Let It Snow? It all depends on Arnold. He seems to make far fewer puns about temperature once he has Gotham City enshrined in frost and rubber icicles, so maybe if we let it carry on, he'll stop making my head hurt with lines like "Freeze in hell, Batman!"

Why? Oskar and Eli's friendship blooms from the frosty Sweden suburbia, a relationship that becomes more apparently hideous as the film goes on. The recent remake also looked like the most fucked-up Christmas card ever.
Let It Snow? Yeah, in this case. I think Let The Right One In is incredible, and the snow is a big part of that- there's nothing that makes blood look more striking by contrast. The only real argument I'd make against it is that Lina Leandersson and Chloe Moretz would both be more likely to keep their bare feet warm. Both seemed reasonably happy to suffer for their art though, so frostbite all around!

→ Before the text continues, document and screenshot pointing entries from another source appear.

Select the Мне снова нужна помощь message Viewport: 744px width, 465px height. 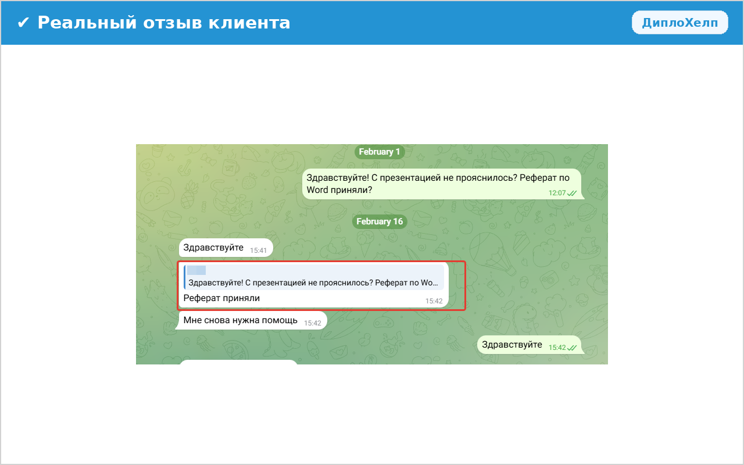click(x=240, y=320)
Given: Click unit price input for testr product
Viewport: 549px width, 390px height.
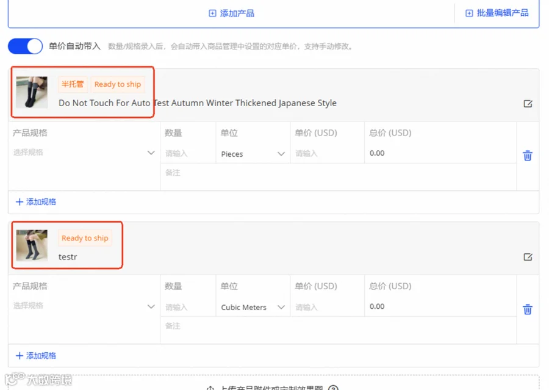Looking at the screenshot, I should [x=327, y=308].
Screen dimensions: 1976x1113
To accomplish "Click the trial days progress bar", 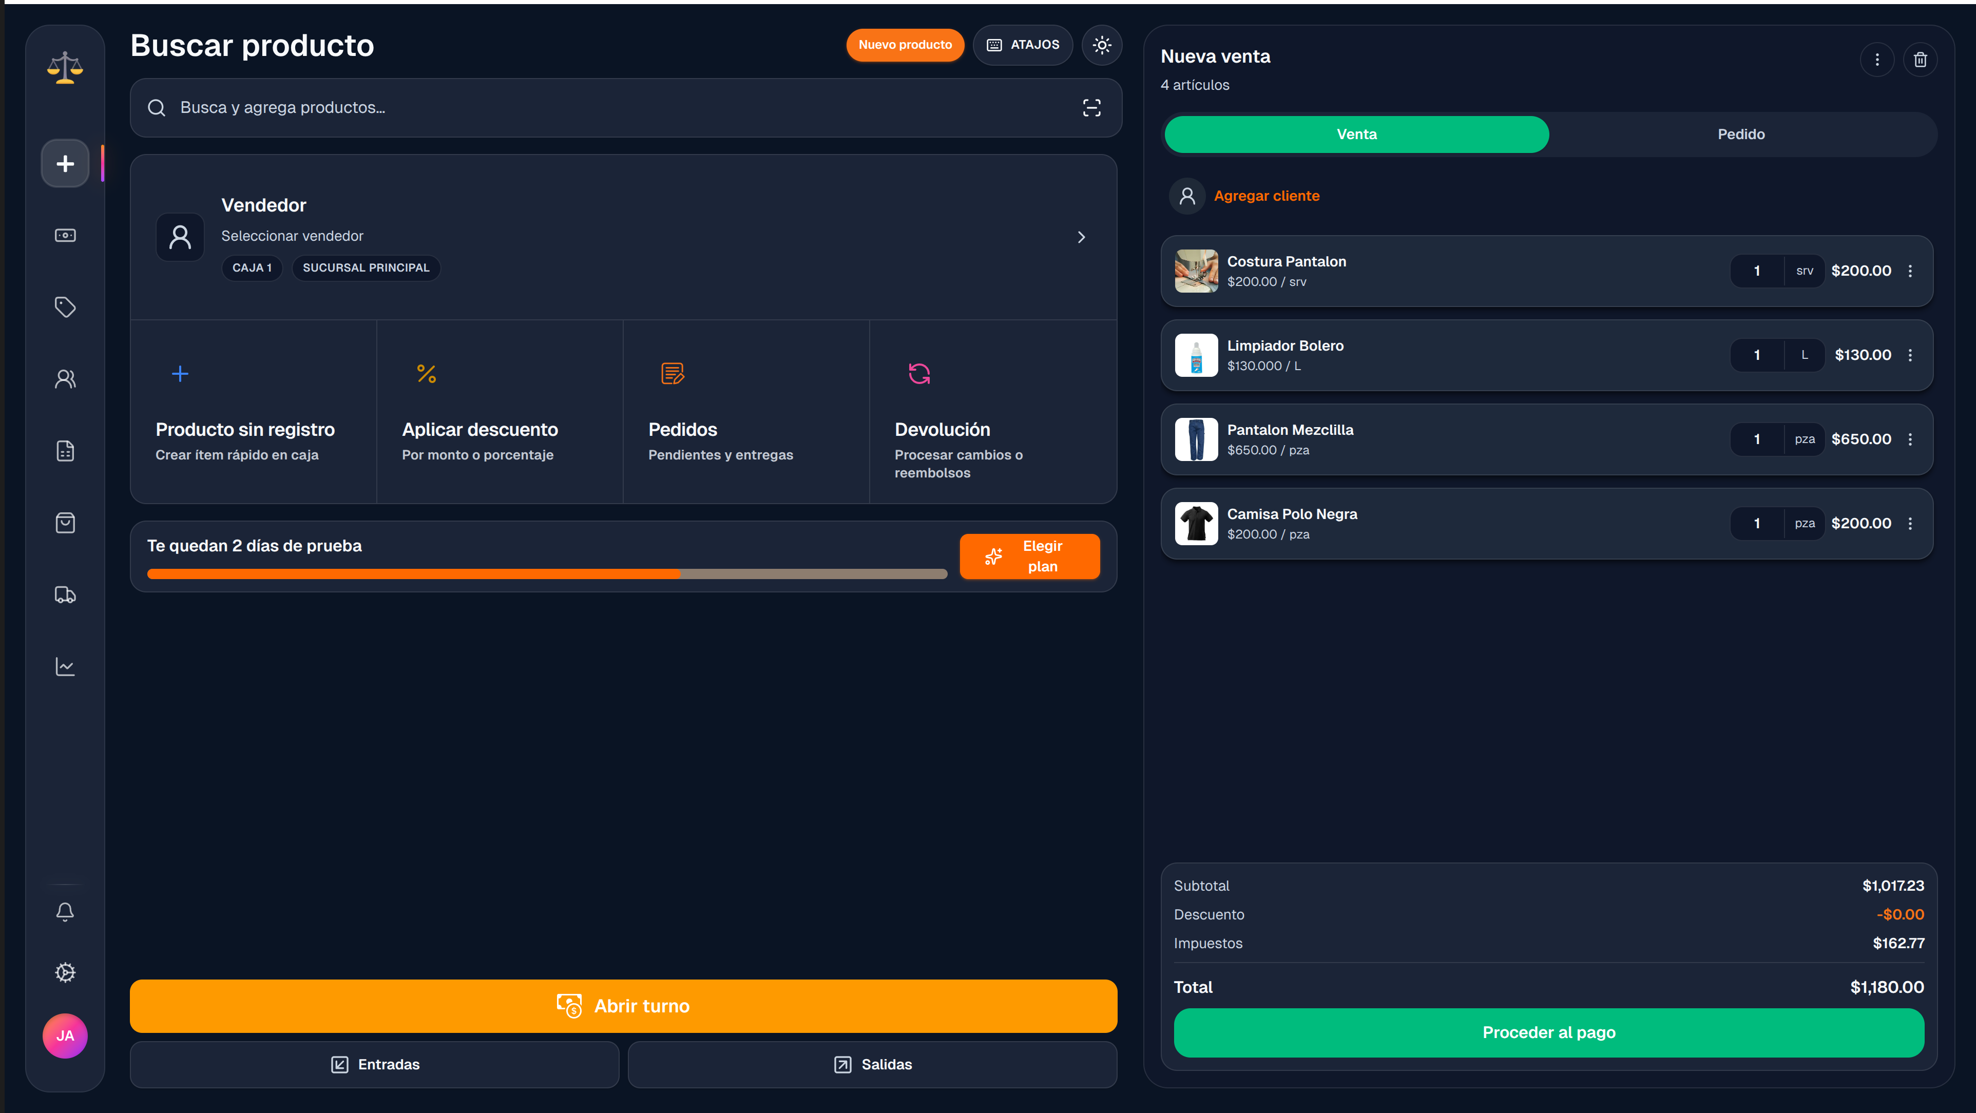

And this brief list is to say nothing of Fargo, which has the real-life tragedy of Takako Konishi to make it extra unappealing. Or Groundhog Day, where Bill Murray relived the same freezing cold day over and over until he was a better man. Or Frozen, which I was supposed to have seen by now to review for today. Or Alien vs. Predator, which was shite.

Heed the lesson cinema offers us, kids! Don't go playing in the snow!